Below are some records; find each line that carries the word "agent" and copy it.

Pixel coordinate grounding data
+++++
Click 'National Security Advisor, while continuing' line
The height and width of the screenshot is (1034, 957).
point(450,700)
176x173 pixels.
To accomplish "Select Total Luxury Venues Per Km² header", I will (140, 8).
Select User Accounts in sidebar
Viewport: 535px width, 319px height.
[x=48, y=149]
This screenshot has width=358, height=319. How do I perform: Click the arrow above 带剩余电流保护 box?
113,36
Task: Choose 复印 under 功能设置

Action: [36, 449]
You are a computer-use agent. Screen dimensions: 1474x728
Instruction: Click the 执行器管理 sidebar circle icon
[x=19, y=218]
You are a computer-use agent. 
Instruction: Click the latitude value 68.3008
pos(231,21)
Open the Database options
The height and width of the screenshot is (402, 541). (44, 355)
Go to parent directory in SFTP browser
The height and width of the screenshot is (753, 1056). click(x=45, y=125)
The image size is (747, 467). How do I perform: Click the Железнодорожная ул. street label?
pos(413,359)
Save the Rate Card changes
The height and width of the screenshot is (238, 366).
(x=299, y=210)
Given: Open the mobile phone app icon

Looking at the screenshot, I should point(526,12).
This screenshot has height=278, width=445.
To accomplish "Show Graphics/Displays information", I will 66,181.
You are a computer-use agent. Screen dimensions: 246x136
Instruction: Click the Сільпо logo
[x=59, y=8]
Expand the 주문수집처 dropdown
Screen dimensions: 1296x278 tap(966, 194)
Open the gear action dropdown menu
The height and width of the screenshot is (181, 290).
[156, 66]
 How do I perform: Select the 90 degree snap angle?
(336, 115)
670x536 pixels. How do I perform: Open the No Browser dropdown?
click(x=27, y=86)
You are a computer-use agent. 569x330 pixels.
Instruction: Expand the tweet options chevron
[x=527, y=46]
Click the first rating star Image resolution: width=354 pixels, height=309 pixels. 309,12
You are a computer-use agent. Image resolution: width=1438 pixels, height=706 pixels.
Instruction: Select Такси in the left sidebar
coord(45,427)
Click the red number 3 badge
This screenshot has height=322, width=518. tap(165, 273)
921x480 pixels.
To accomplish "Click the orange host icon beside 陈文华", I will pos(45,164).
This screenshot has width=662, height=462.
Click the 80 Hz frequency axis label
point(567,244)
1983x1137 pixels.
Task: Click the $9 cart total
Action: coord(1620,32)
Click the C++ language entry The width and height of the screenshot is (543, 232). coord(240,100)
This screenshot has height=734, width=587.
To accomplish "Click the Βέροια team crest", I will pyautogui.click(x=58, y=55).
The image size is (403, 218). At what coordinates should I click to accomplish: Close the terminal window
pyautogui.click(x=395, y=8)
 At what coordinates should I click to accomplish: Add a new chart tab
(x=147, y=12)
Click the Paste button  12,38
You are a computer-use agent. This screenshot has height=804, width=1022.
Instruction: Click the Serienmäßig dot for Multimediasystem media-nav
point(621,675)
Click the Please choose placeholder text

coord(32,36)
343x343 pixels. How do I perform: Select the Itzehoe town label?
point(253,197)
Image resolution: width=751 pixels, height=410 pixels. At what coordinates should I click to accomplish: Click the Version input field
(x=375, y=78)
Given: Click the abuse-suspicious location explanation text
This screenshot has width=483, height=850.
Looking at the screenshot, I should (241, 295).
+++++
ANSWER AREA
You are a computer-use agent. Screen dimensions: 1474x728
You are a computer-use agent. 
You are a computer-use agent. Screen dimensions: 246x136
You are a computer-use agent. 569x330 pixels.
You are a computer-use agent. Image resolution: width=1438 pixels, height=706 pixels.
You are a computer-use agent. This screenshot has height=804, width=1022.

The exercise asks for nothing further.